大規模なミカン畑で極早生種の収穫を体験する大学生=藤津郡太良町

 農業の魅力を感じてもらおうと、佐賀県は農業のインターンシップ制度を行っている。今年の夏休みには、東京や県内の大学生7人が3日間にわたりミカンや養豚農家で農業を体験した。

 これまでは農業について学ぶ東京農大の学生を受け入れていたが、今年から地元の学生も受け付け、東京農大4人、佐賀大農学部3人の計7人が参加した。学年は1~4年までさまざま。

 学生は、各自の希望によって藤津郡太良町の永渕ファームリンク(養豚)、かねひろ(露地ミカン)、唐津市浜玉町のKARATSU TACHIBANA(施設かんきつ)の3班に分かれ、9月中旬までに2泊3日の日程で研修。農家から経営の様子や営農上の苦労といった話を聞いたり、実際に作業を手伝ったりした。

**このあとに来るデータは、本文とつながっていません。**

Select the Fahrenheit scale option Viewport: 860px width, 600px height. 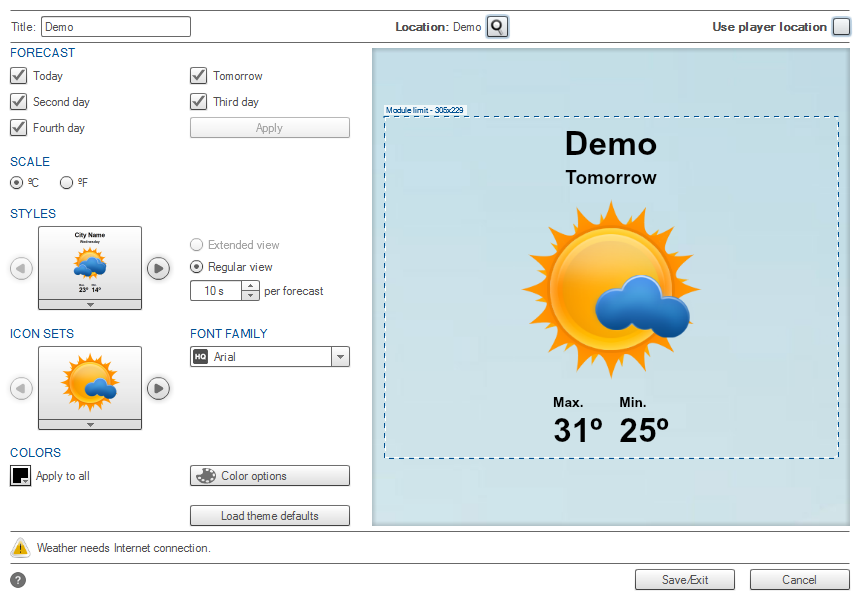pos(67,183)
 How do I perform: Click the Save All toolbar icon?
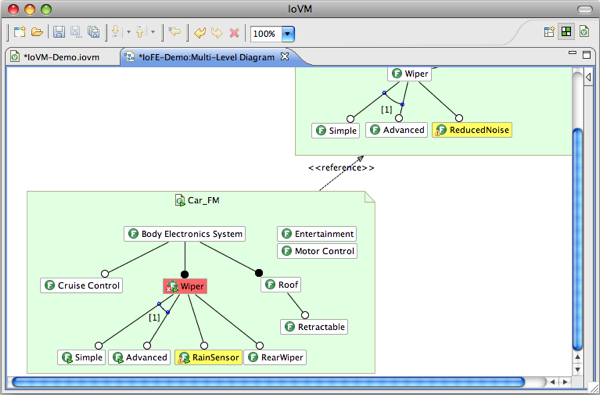point(94,32)
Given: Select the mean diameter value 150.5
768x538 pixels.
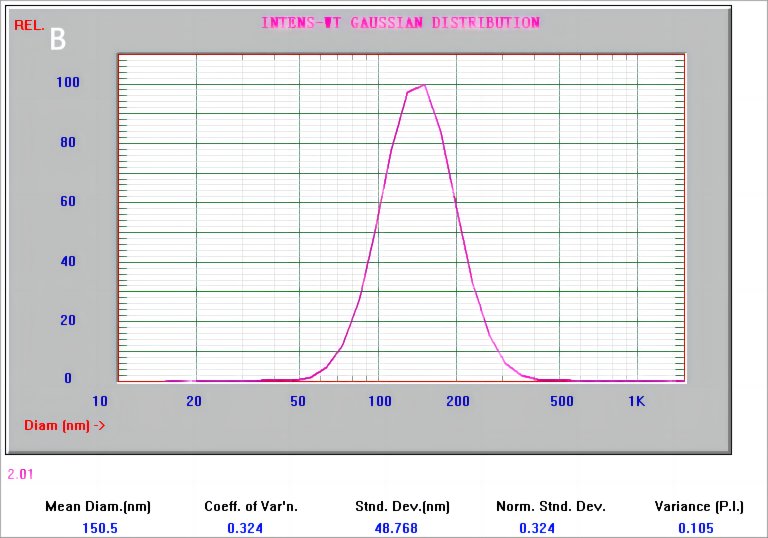Looking at the screenshot, I should (x=98, y=527).
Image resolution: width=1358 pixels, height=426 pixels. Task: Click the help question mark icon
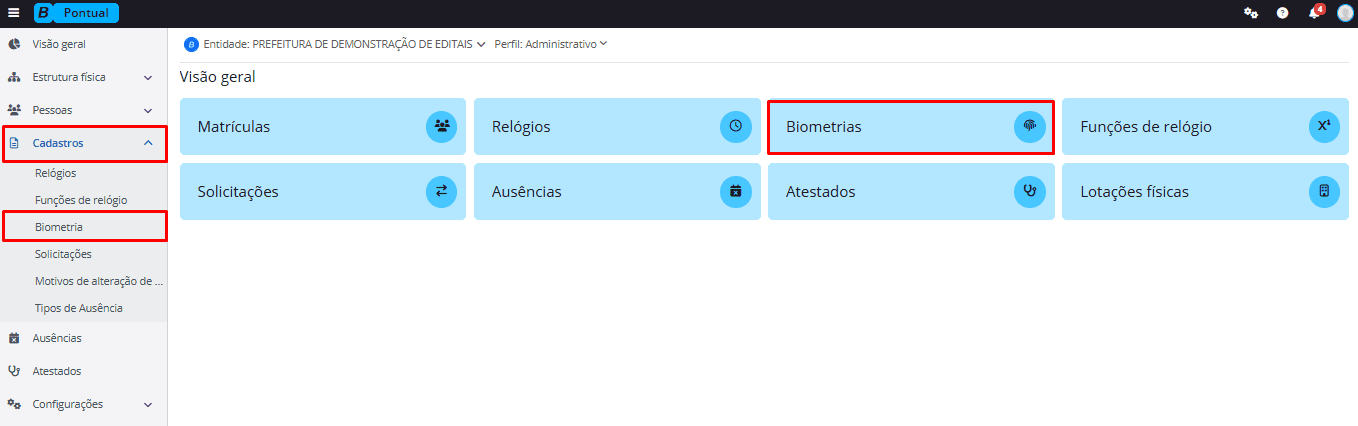pyautogui.click(x=1282, y=13)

 6次化で成果を上げ、23ヘクタールのミカン畑を栽培するかねひろで、極早生種の収穫を手伝っていた東京農大3年の松原明音さん(24)は「暑くて、バテそう」と苦笑しつつ、「なぜ、ここまで規模拡大できたのか、6次化の内容も含めて学びたい」と意欲的だった。川崎豊洋社長(50)は「果樹は新規参入がほとんどない。研修は人材育成の一環。今後、園を継ぐ若い人が出てくることを期待したい」と話した。